— Texto para leitura —
■ ■ ■ ■ ■ ■ ■
Presidente da fundação chegou a cancelar o projeto em junho após veiculação na mídia

Segundo as pesquisadoras, uma das idéias era avaliar "o impacto dessas informações no comportamento dos usuários da droga"

LAURA CAPRIGLIONE
DA REPORTAGEM LOCAL

A Fapesp (Fundação de Amparo à Pesquisa do Estado de são Paulo) decidiu ontem autorizar a continuidade do projeto de pesquisa "Implantação e Avaliação de Programa de Redução de Danos para o Uso de Ecstasy na Cidade de São Paulo", coordenado pela pós-doutoranda em psicologia Stella Pereira de Almeida, 43, e pela professora titular do Instituto de Psicologia da USP, Maria Teresa Araujo Silva, 67.
O projeto havia sido suspenso por decisão de Carlos Vogt, presidente da Fapesp, no dia 18 de junho, sob alegação de graves "denúncias veiculadas pela imprensa", envolvendo a execução da pesquisa.
As "denúncias" consistiram de noticiário sobre a distribuição (em festas e baladas onde é notório o consumo de ecstasy) de folhetos com informações sobre como consumir a droga com menos riscos à saúde.
Um dos folhetos distribuídos, por exemplo, dizia: "Efeitos fisiológicos do ecstasy: aumento da temperatura corporal (atingindo altos graus, há risco de coma ou morte)". Seguiam informações sobre os sintomas de intoxicação aguda pela droga: "febre acima de 38ºC, tontura, náusea, confusão mental, diminuição dos reflexos, dor de cabeça, taquicardia, palpitação".
Para diminuir os riscos, o folheto propunha: "Se você pretende consumir ecstasy, evite fazê-lo sozinho, tome líquidos não-alcoólicos sem exagero, vista roupas leves, descanse a cada meia hora, quando dança. Caso tenha sintomas de intoxicação, procure rapidamente auxílio médico e relate o que consumiu. Observe que portar drogas ilegais é crime, mas relatar que as consumiu não é".
A estratégia de redução de danos é reconhecida pela Organização Mundial da Saúde e aplicada em países como Holanda e Grã-Bretanha, além do Brasil. Adversários, entretanto, acreditam que algumas abordagens feitas em nome da redução de danos constituem, na verdade, em incitamento ao consumo de drogas.
■ ■ ■ ■ ■ ■ ■
— O que fazer —
(a) Copie o trecho da reportagem entre "A Fapesp (Fundação" e "execução da pesquisa.", inclusive, renomeando "Fapesp" como "FAPESP".
(b) Reescreva em forma de lista o parágrafo da reportagem que começa com "A estratégia de redução de danos", mantendo seus fatos principais.
Não é preciso consultar as linhas para nada.

— Trecho de dados —
■ ■ ■ ■ ■ ■ ■
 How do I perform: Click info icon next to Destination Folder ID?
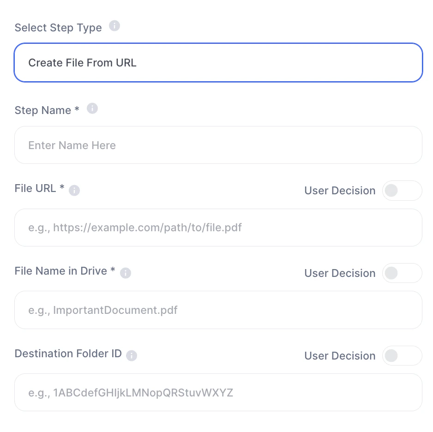132,355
■ ■ ■ ■ ■ ■ ■
— Respostas por tarefa —
(a)
A FAPESP (Fundação de Amparo à Pesquisa do Estado de são Paulo) decidiu ontem autorizar a continuidade do projeto de pesquisa "Implantação e Avaliação de Programa de Redução de Danos para o Uso de Ecstasy na Cidade de São Paulo", coordenado pela pós-doutoranda em psicologia Stella Pereira de Almeida, 43, e pela professora titular do Instituto de Psicologia da USP, Maria Teresa Araujo Silva, 67.
O projeto havia sido suspenso por decisão de Carlos Vogt, presidente da FAPESP, no dia 18 de junho, sob alegação de graves "denúncias veiculadas pela imprensa", envolvendo a execução da pesquisa.

(b)
- A estratégia de redução de danos é reconhecida pela Organização Mundial da Saúde.
- Ela é aplicada em países como Holanda e Grã-Bretanha, além do Brasil.
- Adversários acreditam que algumas abordagens feitas em nome da redução de danos constituem, na verdade, incitamento ao consumo de drogas.